§ What the exercise asks
Transcribe all of the records precisely as they are presented.

◆ ◆ ◆ ◆ ◆

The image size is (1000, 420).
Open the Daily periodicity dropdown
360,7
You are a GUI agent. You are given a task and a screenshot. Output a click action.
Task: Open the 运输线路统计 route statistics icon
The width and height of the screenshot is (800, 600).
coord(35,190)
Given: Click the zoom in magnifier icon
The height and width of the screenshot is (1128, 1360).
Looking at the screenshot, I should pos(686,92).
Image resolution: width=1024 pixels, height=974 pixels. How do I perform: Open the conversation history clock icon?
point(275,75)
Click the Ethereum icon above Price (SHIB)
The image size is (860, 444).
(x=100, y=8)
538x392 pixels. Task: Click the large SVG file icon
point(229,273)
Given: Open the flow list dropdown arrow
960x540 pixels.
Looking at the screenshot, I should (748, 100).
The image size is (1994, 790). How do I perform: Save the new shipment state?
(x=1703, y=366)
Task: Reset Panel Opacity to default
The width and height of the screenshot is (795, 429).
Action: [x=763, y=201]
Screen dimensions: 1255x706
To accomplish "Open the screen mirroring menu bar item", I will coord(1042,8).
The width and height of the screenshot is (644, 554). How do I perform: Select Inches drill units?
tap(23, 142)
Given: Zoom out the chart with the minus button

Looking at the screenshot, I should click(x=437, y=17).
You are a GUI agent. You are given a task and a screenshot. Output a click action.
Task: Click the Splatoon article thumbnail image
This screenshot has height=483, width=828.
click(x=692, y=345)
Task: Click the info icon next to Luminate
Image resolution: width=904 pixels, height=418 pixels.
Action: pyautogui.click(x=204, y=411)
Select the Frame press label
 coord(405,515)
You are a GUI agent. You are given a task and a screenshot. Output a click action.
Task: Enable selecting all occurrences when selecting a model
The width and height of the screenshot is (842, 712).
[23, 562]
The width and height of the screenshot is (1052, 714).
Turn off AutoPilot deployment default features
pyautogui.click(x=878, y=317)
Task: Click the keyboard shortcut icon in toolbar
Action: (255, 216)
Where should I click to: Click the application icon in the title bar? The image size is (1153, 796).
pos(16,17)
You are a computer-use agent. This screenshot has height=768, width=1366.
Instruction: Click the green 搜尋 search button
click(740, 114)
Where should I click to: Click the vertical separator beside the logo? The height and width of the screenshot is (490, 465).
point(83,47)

◆ ◆ ◆ ◆ ◆

§ Final answer
The image size is (1000, 420).
Open the Daily periodicity dropdown
360,7
You are a GUI agent. You are given a task and a screenshot. Output a click action.
Task: Open the 运输线路统计 route statistics icon
The width and height of the screenshot is (800, 600).
coord(35,190)
Given: Click the zoom in magnifier icon
The height and width of the screenshot is (1128, 1360).
Looking at the screenshot, I should pos(686,92).
Image resolution: width=1024 pixels, height=974 pixels. How do I perform: Open the conversation history clock icon?
point(275,75)
Click the Ethereum icon above Price (SHIB)
The image size is (860, 444).
(x=100, y=8)
538x392 pixels. Task: Click the large SVG file icon
point(229,273)
Given: Open the flow list dropdown arrow
960x540 pixels.
Looking at the screenshot, I should (748, 100).
The image size is (1994, 790). How do I perform: Save the new shipment state?
(x=1703, y=366)
Task: Reset Panel Opacity to default
The width and height of the screenshot is (795, 429).
Action: [x=763, y=201]
Screen dimensions: 1255x706
To accomplish "Open the screen mirroring menu bar item", I will coord(1042,8).
The width and height of the screenshot is (644, 554). How do I perform: Select Inches drill units?
tap(23, 142)
Given: Zoom out the chart with the minus button

Looking at the screenshot, I should click(x=437, y=17).
You are a GUI agent. You are given a task and a screenshot. Output a click action.
Task: Click the Splatoon article thumbnail image
This screenshot has height=483, width=828.
click(x=692, y=345)
Task: Click the info icon next to Luminate
Image resolution: width=904 pixels, height=418 pixels.
Action: pyautogui.click(x=204, y=411)
Select the Frame press label
 coord(405,515)
You are a GUI agent. You are given a task and a screenshot. Output a click action.
Task: Enable selecting all occurrences when selecting a model
The width and height of the screenshot is (842, 712).
[23, 562]
The width and height of the screenshot is (1052, 714).
Turn off AutoPilot deployment default features
pyautogui.click(x=878, y=317)
Task: Click the keyboard shortcut icon in toolbar
Action: (255, 216)
Where should I click to: Click the application icon in the title bar? The image size is (1153, 796).
pos(16,17)
You are a computer-use agent. This screenshot has height=768, width=1366.
Instruction: Click the green 搜尋 search button
click(740, 114)
Where should I click to: Click the vertical separator beside the logo? The height and width of the screenshot is (490, 465).
point(83,47)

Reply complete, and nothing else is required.